Soberly providing the media and the public with reports and well-intentioned research designed to tell a story and prompt discussion over solutions is great, but none of that works as well as a bloody media fight.
February 11, 2022

he Washington Post's Greg Sargent is frustrated by Republicans' ability to transmit their messages -- including utter claptrap -- at will:

One big advantage Republicans have right now is their massive network of right-wing media spinners. They spend hours each day communicating a wholly alternate narrative of the moment — one comprehensively purged of contrary or nettlesome facts — straight to the GOP base in a way that has no equivalence on the Democratic side.

Mark Meadows’s new appearance on Newsmax captures how this dynamic works....

In the Newsmax interview, Meadows scoffed at mainstream news organizations for implying that documents that were ripped up and taped together [by then-president Donald Trump] “show some nefarious purpose.”

“Yet they will ignore Nancy Pelosi ripping up something on national TV behind the president,” Meadows seethed....

You will recall that what Pelosi ripped up in February 2020 was a copy of President Trump’s State of the Union address, after he had already delivered most of it to the nation. Pelosi’s act in no sense denied the public information, whereas withholding presidential documents very well might, and might also break the Presidential Records Act, a law.

Meadows went on and on in that Newsmax interview (above), with no skeptical follow-up questions, of course, from the interviewer. Hillary Clinton was invoked, naturally, as another criminal document-destroyer, in contrast to the completely innocent Trump. Again, no pushback.

Sargent laments:

Because mainstream media properly represent all sides of a story, Republicans can inject all manner of unsupported claims to muddy the waters around Trump’s transgressions, and around their own hypocritical treatment of them.

That contrasts sharply with the alternate narrative offered in right-wing media, which simply erases not just the other side’s arguments, but also wholesale sets of facts that objectively contradict that narrative.

As Democratic strategist Dan Pfeiffer told Vox, that contrast creates a deeply lopsided imbalance.
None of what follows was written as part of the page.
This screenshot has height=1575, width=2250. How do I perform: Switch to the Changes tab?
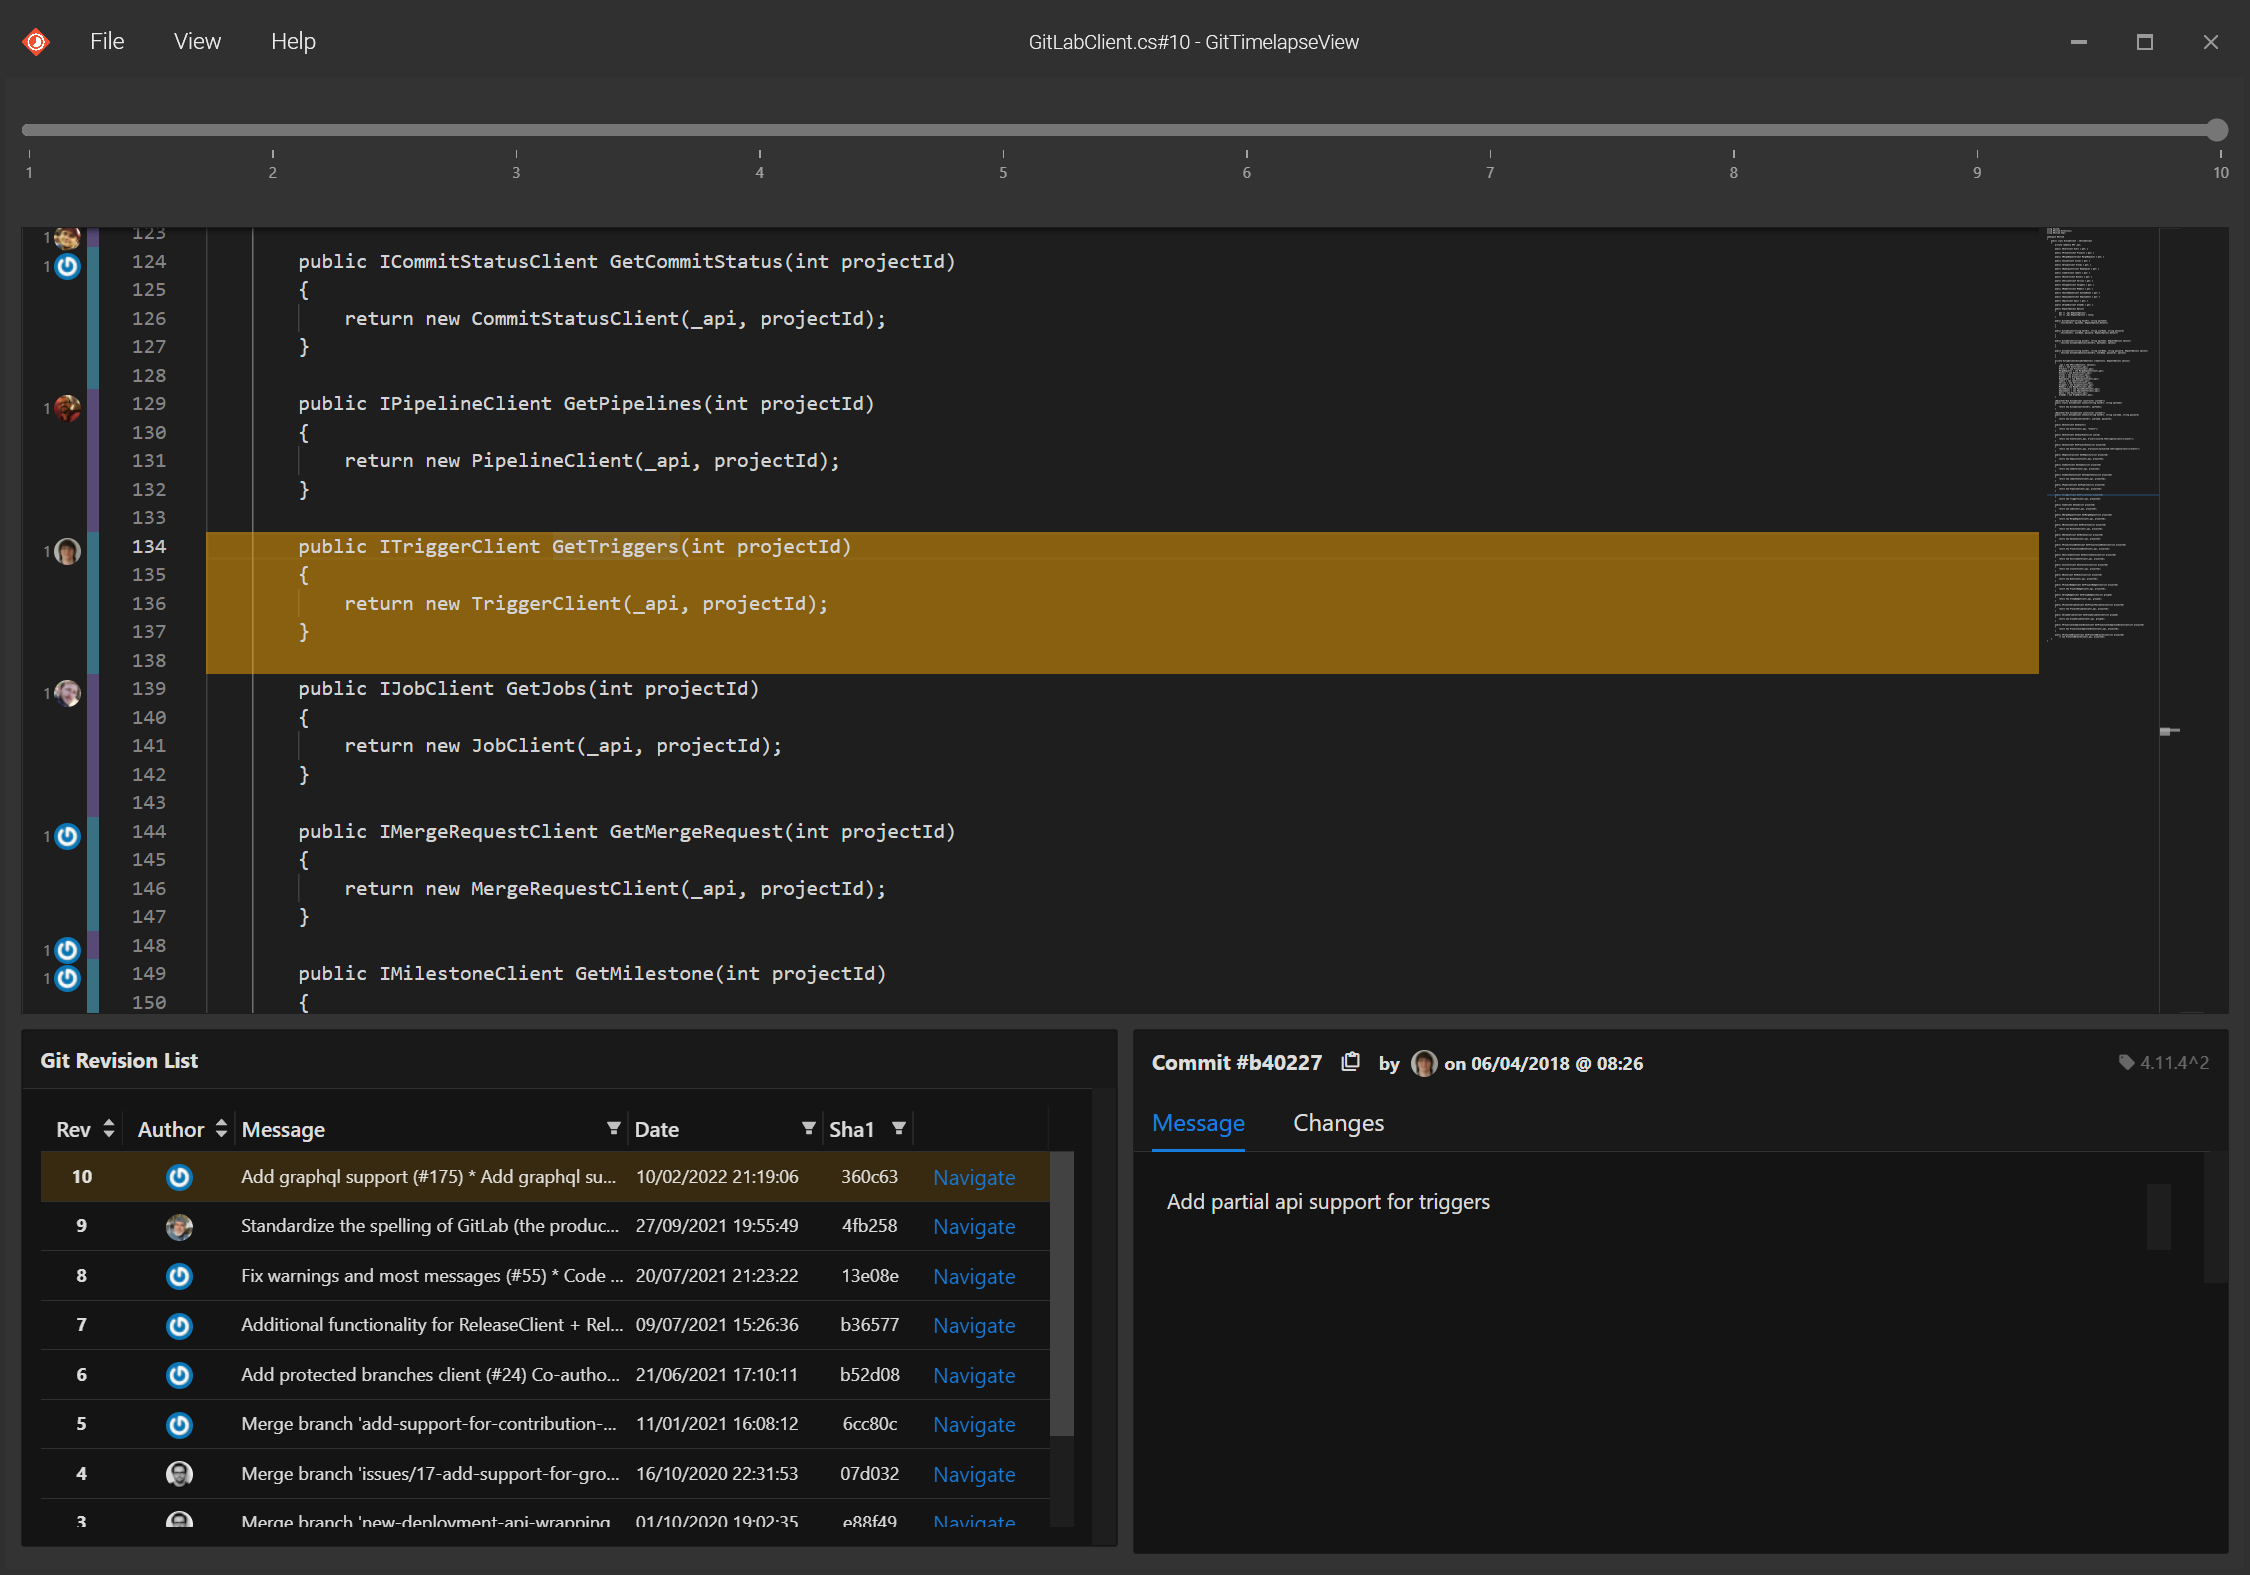[1337, 1123]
Democrats rely on mainstream media to get their message out, and Republicans can muddy up the picture voters get by exploiting conventions of political reporting dictating that the GOP position will be fully represented, even if it’s obvious nonsense.

Meanwhile, notes Pfeiffer, Republicans benefit from a “massive apparatus” communicating “the exact optimized political message for Republicans” to “tens of millions of people.” As a result, Democrats are “competing with one hand tied behind our back.”

Is it good that Democrats understand this problem? Yes. Is it bad that many of them seem to have decided that the game is rigged and it's futile to try to get their own message out? The answer is also yes.

As Oliver Willis says, Republicans might have Fox, but Democrats have just as much access to social media as Republicans have -- and they don't use it, while Republicans do, usually sending a coordinated message repeated by multiple messengers.

(Willis was responding to a tweet noting that Republicans were talking with one voice about a now-debunked report that the Biden administration is distributing pipes to crack smokers.)

When Democrats do make noise, as Willis notes, they can get results.

[In January], Senate Minority Leader Mitch McConnell said, "African American voters are voting in just as high a percentage as Americans." ...

The comment attracted criticism, from figures like Rep. Bobby Rush, DNC Chair Jaime Harrison, Kentucky Senate candidate Charles Booker, the NAACP, along with thousands on Twitter using the hashtag #MitchPlease.

The criticism generated coverage, to the point where a clearly exasperated McConnell was forced to publicly respond to the hue and cry over his racial demagoguery. "I have had African American speech writers, schedulers, office managers over the years," said McConnell, all but telling the country that some of his best friends are Black.

The episode was a microcosm of how the media truly works, attracted to coverage of an important issue – race and voting rights – through controversy and conflict. Traditionally liberals have tried to get coverage of those topics by soberly providing the media and the public with reports and well-intentioned research designed to tell a story and prompt discussion over solutions.

But none of that works as well as a bloody media fight.

And, more recently:

But Democrats don't go on offense often enough. If they're not silent, they're defensive And they don't coordinate their message, as Punchbowl News noted this morning.

So we spoke to more than a dozen Senate Democrats, including their most vulnerable 2022 incumbents, about how Congress should respond to the inflation crisis. What’s most surprising to us is their responses were kind of all over the place. They don’t have a unified message. Compare that to the GOP message (accurate or not) – the government is causing inflation by spending too much money – which is easily understood and digested.

Go on offense. Stop complaining that you don't have access to a liberal Fox News and use the media channels to which you do have access. Coordinate your messaging, and put in on blast.